TASK DETAILS: The number of lines containing "computer" is the only answer wanted; work it out from the entries below.

RECORD EXTRACTS:
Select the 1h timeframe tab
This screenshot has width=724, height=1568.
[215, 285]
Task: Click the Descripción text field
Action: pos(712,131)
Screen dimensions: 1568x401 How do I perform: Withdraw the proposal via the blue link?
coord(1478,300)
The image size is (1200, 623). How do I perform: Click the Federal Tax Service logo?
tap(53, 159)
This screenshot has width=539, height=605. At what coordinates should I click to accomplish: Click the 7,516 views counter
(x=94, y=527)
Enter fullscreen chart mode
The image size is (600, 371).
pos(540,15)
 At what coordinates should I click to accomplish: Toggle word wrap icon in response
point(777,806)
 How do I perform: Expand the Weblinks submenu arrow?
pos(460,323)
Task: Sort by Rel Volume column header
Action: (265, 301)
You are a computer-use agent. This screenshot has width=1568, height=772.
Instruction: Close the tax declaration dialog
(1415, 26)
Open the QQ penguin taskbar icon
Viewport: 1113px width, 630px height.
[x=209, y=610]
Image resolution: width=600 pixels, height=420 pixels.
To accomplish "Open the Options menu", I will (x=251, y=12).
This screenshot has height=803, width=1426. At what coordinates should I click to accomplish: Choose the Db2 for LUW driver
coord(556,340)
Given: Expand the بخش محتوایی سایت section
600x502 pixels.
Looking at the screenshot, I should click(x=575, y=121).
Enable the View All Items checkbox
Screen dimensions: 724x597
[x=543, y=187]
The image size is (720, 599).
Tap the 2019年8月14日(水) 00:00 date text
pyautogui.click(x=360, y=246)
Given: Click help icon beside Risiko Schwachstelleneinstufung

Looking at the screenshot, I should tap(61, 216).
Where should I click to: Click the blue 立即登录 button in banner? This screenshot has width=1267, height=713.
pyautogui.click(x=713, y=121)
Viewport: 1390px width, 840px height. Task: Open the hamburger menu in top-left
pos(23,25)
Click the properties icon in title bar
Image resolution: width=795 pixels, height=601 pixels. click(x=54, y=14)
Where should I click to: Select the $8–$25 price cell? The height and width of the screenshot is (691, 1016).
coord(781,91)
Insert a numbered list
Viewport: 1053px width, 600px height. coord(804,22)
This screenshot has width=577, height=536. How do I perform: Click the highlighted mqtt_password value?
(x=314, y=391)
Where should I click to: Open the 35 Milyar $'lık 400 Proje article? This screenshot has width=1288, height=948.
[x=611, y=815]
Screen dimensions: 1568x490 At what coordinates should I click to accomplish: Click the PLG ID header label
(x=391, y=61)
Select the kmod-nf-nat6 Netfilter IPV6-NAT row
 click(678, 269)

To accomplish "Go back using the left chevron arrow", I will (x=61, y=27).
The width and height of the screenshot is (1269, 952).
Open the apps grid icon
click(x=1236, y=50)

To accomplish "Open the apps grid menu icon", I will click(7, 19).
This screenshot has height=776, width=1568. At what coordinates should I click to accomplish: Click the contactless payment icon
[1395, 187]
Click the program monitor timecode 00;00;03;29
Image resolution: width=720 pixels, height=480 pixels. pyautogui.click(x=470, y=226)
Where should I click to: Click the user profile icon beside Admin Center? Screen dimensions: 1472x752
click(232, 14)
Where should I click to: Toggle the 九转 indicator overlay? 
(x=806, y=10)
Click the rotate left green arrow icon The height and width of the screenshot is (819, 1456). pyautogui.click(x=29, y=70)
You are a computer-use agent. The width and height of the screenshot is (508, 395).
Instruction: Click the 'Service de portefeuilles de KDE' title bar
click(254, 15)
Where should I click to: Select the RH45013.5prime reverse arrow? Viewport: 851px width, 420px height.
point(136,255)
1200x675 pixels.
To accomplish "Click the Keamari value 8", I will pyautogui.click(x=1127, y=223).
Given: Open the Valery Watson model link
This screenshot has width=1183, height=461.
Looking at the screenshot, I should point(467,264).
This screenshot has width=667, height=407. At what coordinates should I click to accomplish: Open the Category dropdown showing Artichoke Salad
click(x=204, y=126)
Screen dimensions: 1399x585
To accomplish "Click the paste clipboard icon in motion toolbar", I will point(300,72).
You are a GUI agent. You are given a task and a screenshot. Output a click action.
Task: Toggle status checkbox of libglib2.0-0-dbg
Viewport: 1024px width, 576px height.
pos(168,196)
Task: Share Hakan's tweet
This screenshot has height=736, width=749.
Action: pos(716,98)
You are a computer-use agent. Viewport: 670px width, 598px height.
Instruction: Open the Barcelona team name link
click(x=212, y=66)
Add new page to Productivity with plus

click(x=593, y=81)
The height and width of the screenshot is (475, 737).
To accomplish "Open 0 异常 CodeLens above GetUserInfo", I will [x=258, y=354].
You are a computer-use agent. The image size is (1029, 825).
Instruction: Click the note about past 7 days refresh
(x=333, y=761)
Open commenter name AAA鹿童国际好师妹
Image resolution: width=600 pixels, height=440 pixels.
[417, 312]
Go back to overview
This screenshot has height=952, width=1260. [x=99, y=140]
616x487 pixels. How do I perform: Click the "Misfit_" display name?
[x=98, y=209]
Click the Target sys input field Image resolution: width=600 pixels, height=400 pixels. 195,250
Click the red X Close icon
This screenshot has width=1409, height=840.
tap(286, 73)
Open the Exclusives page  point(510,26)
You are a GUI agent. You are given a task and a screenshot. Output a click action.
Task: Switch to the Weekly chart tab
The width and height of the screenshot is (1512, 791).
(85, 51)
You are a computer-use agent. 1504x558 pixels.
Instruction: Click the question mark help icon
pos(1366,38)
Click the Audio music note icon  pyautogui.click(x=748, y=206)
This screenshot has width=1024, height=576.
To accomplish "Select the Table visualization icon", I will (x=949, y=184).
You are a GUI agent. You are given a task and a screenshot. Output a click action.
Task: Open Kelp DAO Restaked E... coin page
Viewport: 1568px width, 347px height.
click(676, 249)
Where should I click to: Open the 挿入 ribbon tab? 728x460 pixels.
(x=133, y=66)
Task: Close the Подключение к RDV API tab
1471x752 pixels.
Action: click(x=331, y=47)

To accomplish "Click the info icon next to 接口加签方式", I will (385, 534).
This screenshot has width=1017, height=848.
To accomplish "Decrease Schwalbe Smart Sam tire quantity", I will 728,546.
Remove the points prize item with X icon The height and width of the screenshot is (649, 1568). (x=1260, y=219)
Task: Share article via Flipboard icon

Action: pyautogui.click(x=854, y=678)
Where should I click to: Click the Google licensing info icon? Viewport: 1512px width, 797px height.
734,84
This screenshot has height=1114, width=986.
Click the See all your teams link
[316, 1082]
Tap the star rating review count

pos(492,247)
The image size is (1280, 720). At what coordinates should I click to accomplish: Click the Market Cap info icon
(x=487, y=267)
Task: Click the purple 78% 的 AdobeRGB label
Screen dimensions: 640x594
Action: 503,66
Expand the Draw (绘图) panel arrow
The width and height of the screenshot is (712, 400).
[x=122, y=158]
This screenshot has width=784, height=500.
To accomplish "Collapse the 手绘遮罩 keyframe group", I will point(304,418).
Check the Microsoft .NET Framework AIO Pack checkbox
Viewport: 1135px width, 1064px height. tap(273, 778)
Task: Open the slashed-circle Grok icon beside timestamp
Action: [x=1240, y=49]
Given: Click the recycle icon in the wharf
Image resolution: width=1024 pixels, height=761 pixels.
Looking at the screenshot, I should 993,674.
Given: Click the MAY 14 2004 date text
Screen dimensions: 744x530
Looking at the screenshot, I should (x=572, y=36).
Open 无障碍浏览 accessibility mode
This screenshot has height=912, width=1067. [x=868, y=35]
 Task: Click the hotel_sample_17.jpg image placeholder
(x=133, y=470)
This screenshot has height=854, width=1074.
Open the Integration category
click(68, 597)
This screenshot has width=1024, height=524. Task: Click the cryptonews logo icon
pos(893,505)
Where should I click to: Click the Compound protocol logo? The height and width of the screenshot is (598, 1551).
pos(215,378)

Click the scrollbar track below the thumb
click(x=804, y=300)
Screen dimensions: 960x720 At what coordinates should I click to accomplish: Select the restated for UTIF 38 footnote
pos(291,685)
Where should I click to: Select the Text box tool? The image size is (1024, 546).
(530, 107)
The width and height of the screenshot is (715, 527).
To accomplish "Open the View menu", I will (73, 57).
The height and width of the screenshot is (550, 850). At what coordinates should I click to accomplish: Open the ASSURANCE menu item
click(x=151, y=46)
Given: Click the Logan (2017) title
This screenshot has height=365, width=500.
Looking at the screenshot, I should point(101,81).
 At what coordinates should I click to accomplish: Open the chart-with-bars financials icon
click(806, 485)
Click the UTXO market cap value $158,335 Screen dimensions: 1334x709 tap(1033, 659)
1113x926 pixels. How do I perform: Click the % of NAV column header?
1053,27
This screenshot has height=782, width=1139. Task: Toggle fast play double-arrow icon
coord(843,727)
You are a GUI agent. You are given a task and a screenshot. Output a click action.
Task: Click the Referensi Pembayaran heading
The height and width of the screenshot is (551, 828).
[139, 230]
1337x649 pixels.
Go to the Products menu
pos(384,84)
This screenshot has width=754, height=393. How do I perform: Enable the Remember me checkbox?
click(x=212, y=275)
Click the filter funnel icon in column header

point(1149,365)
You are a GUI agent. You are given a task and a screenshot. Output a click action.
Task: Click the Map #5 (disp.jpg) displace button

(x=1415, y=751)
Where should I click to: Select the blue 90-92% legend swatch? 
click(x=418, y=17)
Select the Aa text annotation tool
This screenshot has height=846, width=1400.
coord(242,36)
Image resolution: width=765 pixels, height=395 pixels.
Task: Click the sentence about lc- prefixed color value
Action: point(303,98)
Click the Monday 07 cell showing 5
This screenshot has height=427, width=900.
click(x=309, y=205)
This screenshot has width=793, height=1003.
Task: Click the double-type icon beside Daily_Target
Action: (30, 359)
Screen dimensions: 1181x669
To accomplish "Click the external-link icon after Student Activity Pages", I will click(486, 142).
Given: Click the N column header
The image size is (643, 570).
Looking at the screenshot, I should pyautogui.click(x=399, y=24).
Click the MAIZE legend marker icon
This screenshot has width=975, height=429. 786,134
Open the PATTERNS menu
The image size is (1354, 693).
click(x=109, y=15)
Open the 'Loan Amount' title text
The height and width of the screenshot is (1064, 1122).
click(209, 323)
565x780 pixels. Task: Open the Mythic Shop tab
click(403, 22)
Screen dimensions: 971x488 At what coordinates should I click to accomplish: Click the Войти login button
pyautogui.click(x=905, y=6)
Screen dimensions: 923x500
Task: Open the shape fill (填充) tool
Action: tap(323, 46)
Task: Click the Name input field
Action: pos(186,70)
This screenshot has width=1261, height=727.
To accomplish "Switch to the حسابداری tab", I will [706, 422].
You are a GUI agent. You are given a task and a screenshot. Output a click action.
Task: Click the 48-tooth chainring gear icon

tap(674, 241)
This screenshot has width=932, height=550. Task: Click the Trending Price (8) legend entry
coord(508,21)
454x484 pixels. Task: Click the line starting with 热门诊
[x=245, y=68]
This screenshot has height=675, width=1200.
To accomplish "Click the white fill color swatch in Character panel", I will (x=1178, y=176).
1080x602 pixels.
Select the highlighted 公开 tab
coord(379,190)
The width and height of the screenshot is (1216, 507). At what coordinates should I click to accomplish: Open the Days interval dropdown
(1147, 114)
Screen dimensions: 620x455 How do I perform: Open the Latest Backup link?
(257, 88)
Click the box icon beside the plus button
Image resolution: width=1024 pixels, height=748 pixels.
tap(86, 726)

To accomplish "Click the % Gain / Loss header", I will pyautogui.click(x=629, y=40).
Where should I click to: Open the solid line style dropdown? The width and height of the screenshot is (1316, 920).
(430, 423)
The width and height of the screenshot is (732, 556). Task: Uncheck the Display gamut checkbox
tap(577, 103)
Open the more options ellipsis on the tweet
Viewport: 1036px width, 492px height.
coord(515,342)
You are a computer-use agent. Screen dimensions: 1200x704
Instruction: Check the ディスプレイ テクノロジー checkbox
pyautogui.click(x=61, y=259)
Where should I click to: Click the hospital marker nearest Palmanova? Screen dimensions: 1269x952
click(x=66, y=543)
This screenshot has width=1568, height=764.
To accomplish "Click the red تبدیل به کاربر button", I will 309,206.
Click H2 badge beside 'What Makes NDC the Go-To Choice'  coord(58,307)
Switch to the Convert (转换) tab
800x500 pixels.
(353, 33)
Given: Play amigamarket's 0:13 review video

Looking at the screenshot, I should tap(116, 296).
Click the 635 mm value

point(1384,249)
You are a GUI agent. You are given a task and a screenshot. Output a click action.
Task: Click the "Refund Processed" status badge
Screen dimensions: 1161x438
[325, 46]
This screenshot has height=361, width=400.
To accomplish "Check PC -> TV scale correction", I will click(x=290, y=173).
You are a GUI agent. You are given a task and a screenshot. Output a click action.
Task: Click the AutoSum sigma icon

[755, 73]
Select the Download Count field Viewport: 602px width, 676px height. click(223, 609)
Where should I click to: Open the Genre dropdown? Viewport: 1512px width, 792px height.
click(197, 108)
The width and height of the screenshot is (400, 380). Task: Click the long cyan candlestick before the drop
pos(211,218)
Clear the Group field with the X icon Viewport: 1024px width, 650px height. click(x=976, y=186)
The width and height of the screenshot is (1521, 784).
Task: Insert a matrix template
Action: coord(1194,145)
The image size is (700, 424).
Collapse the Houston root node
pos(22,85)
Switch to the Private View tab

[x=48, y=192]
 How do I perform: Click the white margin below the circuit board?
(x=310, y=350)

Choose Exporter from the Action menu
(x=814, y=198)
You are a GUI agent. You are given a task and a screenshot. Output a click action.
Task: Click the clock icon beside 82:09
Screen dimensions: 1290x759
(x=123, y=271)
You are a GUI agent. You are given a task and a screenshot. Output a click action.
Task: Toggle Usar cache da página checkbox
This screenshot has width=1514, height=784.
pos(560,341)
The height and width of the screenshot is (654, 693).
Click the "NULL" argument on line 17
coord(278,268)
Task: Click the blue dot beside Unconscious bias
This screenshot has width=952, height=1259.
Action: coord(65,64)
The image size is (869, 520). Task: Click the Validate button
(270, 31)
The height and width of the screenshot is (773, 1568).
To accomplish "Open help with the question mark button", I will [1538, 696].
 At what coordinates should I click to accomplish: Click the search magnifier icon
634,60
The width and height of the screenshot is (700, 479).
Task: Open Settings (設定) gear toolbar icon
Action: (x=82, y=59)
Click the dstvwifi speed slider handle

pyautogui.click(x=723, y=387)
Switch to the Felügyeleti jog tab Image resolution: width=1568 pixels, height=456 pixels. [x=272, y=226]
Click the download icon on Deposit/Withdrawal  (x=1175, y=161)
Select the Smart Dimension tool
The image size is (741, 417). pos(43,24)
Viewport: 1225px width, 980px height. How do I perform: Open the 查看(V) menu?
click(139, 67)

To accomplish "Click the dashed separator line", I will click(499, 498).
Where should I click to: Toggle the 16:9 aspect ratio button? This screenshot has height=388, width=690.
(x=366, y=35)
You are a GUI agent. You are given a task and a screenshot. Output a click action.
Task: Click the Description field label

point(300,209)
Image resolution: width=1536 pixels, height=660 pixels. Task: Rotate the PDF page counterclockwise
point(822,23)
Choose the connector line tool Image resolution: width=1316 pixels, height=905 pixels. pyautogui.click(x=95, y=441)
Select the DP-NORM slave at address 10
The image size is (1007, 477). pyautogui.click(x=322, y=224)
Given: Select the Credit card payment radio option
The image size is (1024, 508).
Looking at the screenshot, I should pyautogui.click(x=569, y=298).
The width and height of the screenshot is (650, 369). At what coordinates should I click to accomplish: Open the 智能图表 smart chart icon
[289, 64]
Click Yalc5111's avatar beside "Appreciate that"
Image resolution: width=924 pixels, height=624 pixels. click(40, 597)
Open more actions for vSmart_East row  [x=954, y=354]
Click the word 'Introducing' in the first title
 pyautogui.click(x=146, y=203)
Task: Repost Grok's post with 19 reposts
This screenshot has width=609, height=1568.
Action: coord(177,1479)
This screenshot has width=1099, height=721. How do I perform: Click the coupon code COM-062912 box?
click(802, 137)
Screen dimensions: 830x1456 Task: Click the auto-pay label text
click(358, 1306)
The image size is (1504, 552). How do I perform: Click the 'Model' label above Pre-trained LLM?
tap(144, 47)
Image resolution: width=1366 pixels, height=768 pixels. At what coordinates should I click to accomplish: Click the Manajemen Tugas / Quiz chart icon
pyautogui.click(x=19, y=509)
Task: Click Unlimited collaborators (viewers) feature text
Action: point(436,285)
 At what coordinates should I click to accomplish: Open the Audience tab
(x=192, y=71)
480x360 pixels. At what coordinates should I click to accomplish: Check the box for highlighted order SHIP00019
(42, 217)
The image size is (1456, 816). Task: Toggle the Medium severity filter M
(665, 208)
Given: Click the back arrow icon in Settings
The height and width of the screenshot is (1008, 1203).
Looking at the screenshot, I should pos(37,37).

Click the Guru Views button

WRITTEN RESPONSE: 6